WORK REQUIRED
Return these lines exactly, beginning at the line that has "The height and width of the screenshot is (732, 1563)." and continuing through the end of the lines. Leave the pictures out of your answer.
§
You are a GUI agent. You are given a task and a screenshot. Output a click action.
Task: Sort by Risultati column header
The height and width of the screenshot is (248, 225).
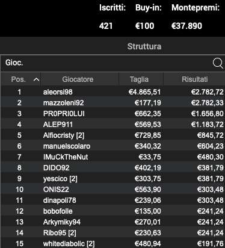pyautogui.click(x=195, y=79)
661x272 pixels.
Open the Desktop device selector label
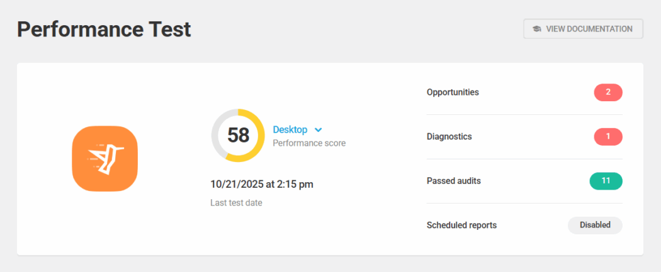point(290,129)
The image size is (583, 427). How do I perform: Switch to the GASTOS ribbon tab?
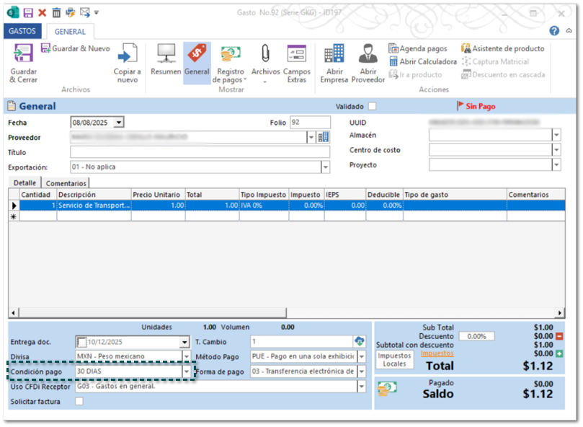click(x=22, y=32)
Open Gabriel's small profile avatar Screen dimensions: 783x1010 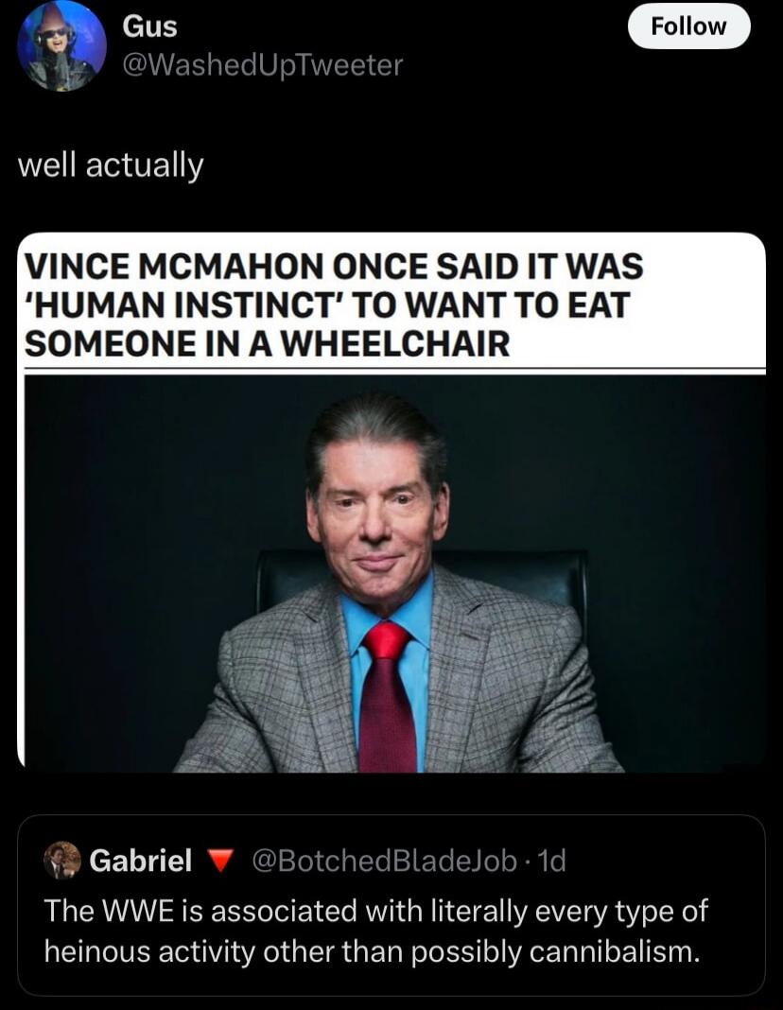point(61,861)
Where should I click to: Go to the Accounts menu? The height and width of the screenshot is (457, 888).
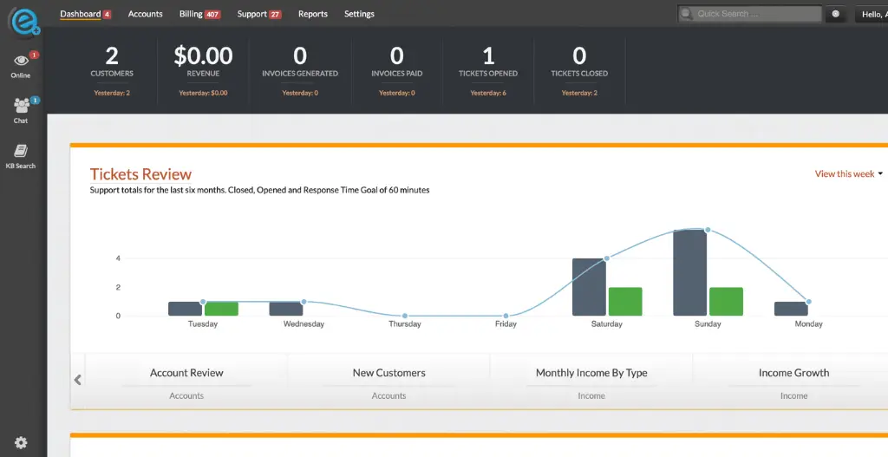pyautogui.click(x=145, y=15)
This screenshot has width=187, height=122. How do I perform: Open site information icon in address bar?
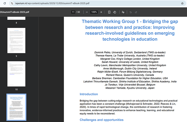click(12, 3)
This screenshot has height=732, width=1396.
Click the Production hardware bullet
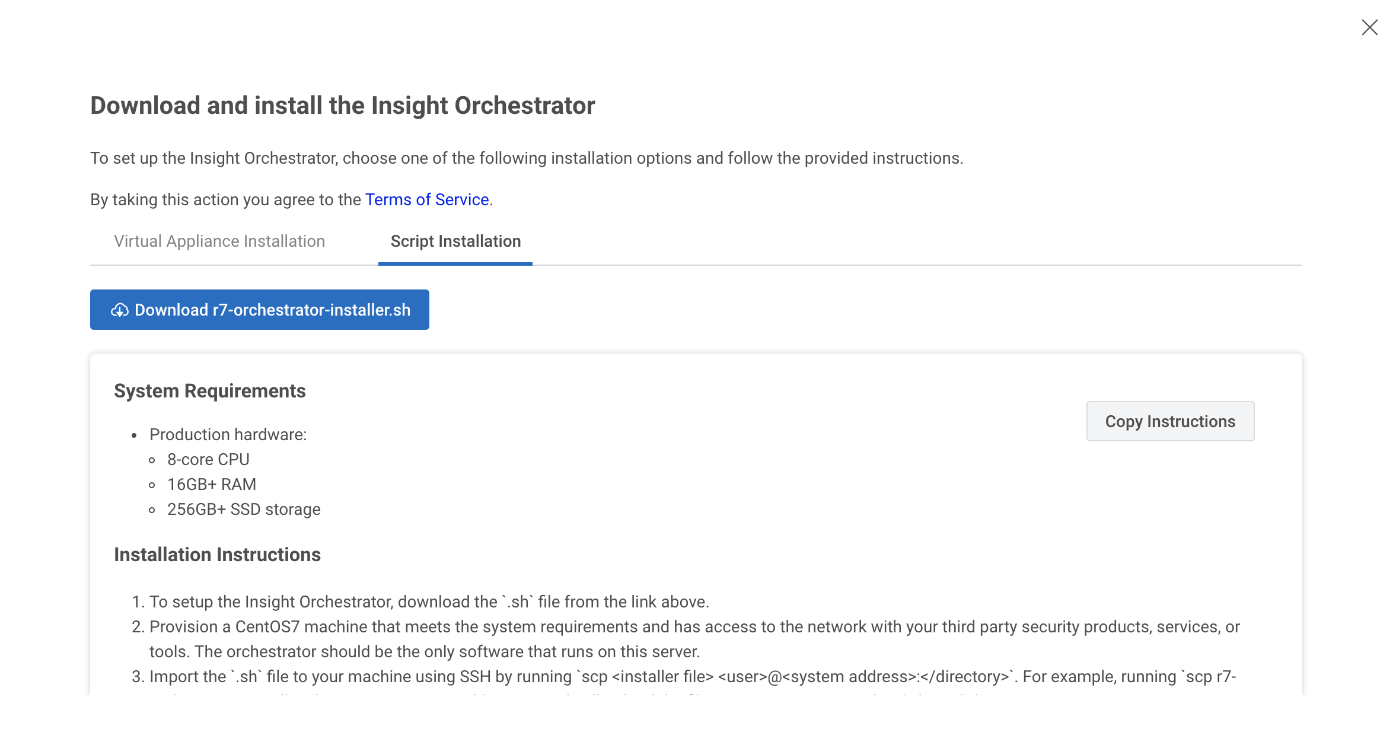(x=228, y=435)
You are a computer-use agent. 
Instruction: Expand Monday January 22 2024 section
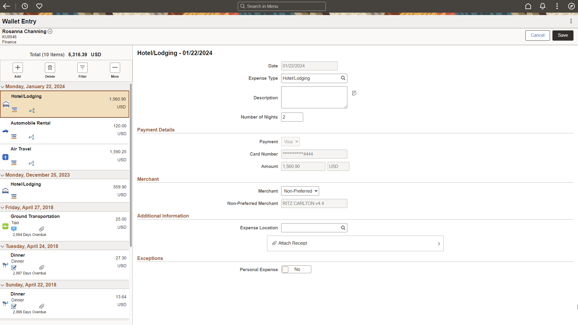[x=3, y=86]
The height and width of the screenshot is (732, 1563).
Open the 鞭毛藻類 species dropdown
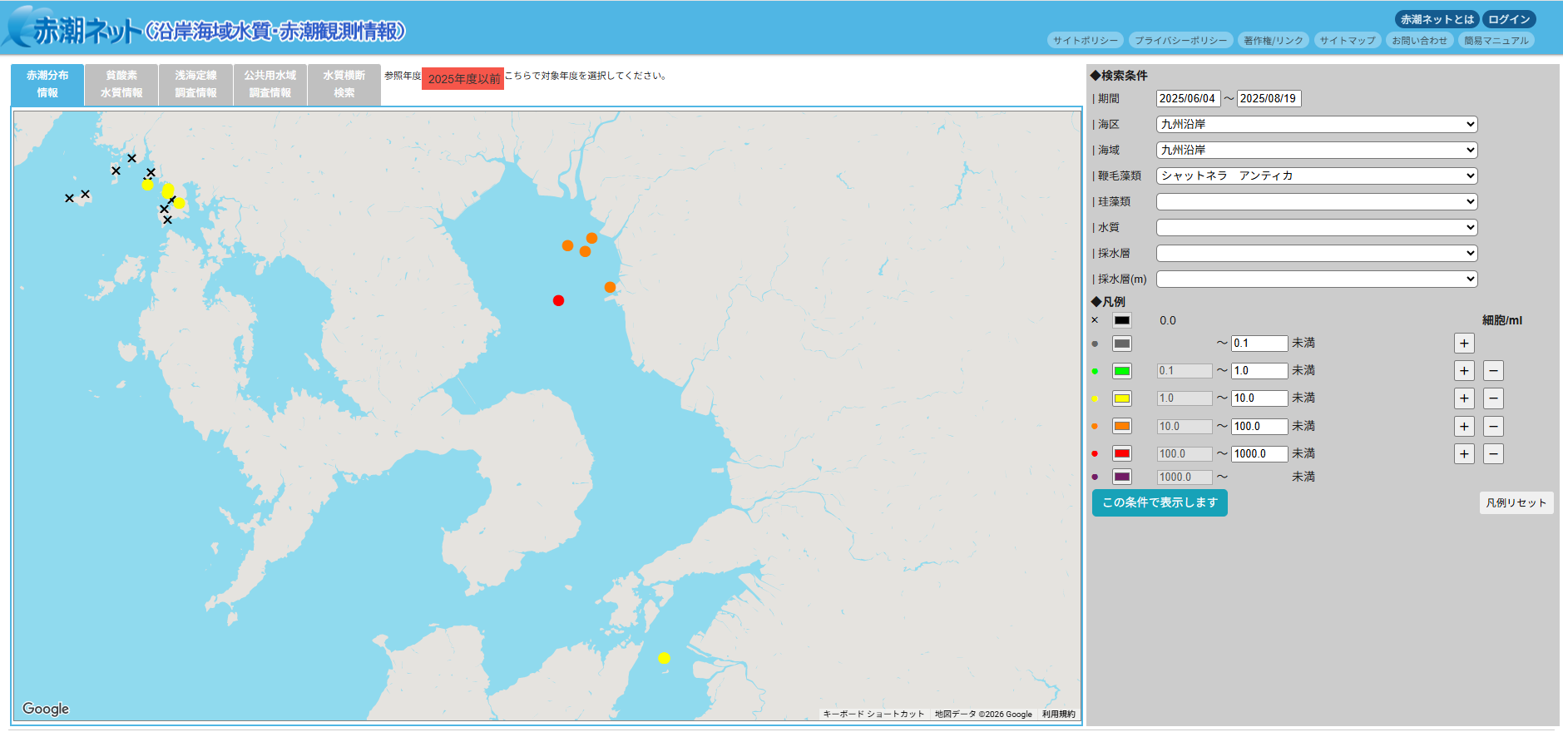1317,176
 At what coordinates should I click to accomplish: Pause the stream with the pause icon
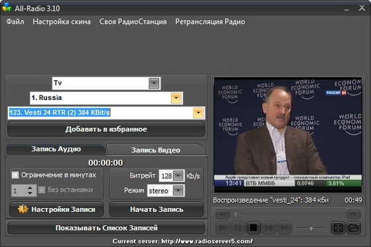click(238, 228)
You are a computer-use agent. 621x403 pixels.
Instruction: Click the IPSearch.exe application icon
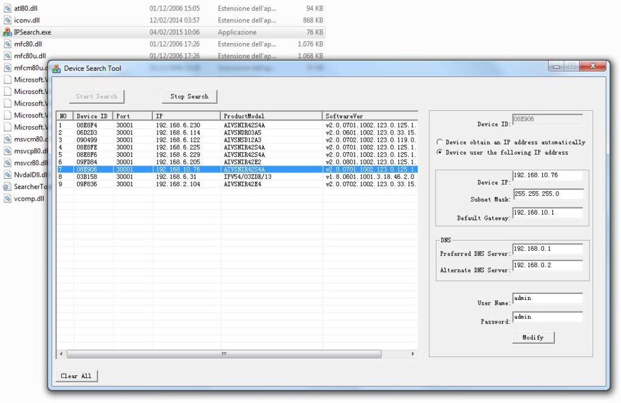click(x=7, y=32)
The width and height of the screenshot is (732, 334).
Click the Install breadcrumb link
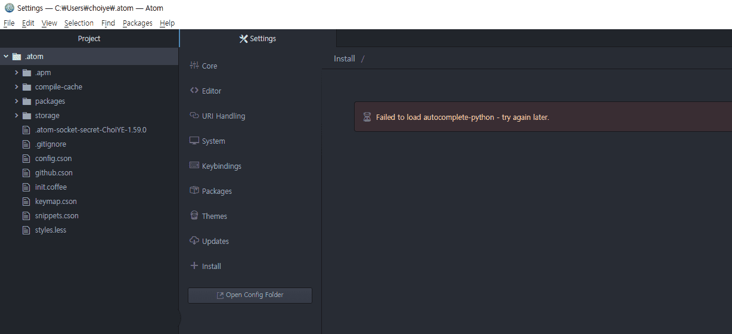345,58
§
ANSWER TO THE TASK
The height and width of the screenshot is (732, 1563).
Open the 鞭毛藻類 species dropdown
1317,176
 At what coordinates should I click to accomplish: Pause the stream with the pause icon
click(238, 228)
You are a computer-use agent. 621x403 pixels.
Instruction: Click the IPSearch.exe application icon
click(x=7, y=32)
The width and height of the screenshot is (732, 334).
Click the Install breadcrumb link
345,58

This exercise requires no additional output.